• Selected passage:

We generate a transition event list by sorting the original event list
by onset, then by duration.  If there are multiple event lists
(corresponding to the same time duration), then they are concatenated
before sorting.  Then we gradually convert the list into a
transition event list by placing a cursor at the first event in the
list and doing the following:

While the cursor points to a valid event, do:
  Let A be the event pointed to by the cursor.
  Let B be the event immediately following A in the sorted list.
  Pre-condition: Events preceding A in the sorted list are transition events
  Pre-condition: A starts no later than B (due to sorting constraints).
  Pre-condition: If A starts at the same time as B, A ends no later than B
                 (ditto).
  If A and B do not overlap
    move the cursor to B
  Else if A and B are equivalent intervals
    copy parameters of B into A
    remove B from sorted list
    keep cursor at A
  Else if A starts at the same time as B and A is a single point (duration 0)
    copy parameters of B into A
    move the cursor to B
  Else if A [x,y) starts at the same time as B [x,z)
    split B into two intervals C [x,y) and D [y,z), copying all parameters
    remove B from sorted list
    insert C into sorted list (after A)
    insert D into sorted list
    keep cursor at A
  Else if A [w,x) overlaps and starts before interval B [y,z)
    split A into two intervals C [w,y) and D [y,x), copying all parameters
    remove A from sorted list
    insert C into sorted list
    insert D into sorted list
    move the cursor to the event immediately following C in the sorted list
  Repeat

The end result is a list of events for which, at any given time point,
there exists at most one event which stores all the parameters in
effect at that time point.

• Excerpted data:
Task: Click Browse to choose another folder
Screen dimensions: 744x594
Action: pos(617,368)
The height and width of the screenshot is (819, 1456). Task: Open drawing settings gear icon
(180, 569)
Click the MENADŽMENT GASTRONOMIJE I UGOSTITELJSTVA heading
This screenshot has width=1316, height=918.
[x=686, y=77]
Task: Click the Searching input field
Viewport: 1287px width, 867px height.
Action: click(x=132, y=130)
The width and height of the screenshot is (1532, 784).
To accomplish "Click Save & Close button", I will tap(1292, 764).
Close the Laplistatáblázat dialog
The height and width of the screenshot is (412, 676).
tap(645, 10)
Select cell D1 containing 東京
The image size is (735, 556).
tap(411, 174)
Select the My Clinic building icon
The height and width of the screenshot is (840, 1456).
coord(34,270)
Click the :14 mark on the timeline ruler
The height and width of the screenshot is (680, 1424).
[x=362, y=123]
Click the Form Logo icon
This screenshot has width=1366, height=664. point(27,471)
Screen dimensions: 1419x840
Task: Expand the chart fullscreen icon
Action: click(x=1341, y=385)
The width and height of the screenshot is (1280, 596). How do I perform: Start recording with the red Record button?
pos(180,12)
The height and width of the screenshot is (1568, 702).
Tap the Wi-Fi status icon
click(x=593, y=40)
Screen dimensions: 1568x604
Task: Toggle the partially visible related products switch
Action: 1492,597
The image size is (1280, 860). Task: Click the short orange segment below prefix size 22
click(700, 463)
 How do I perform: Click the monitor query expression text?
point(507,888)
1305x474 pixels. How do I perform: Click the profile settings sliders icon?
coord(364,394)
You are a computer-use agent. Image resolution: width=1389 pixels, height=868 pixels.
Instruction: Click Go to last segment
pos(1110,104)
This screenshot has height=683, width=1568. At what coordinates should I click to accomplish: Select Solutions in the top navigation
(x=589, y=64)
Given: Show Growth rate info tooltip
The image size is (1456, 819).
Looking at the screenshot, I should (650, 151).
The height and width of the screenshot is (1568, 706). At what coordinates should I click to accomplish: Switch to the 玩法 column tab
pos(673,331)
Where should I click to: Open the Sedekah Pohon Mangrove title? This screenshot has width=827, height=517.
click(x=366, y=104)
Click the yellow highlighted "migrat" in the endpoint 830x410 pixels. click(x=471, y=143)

• Exercise requirements:
1. What pre-conditions does the event-list procedure state for each pass of its loop? List them all.
2. In the event-list procedure, how is the original event list sorted?
3. Do these statements agree with the event-list procedure? Answer yes or no for each, and quote the deciding words.
(a) Multiple event lists are concatenated after sorting.
(b) When A is a single point starting at the same time as B, the parameters of B are copied into A.
(c) In the end result, at most one event stores all the parameters in effect at any given time point.
The rows are separate material from the event-list procedure.

• Expected responses:
1.
- Events preceding A in the sorted list are transition events.
- A starts no later than B (due to sorting constraints).
- If A starts at the same time as B, A ends no later than B.

2. By onset, then by duration.

3.
(a) No: "they are concatenated before sorting"
(b) Yes: "A is a single point (duration 0)" and "copy parameters of B into A"
(c) Yes: "there exists at most one event which stores all the parameters in effect at that time point"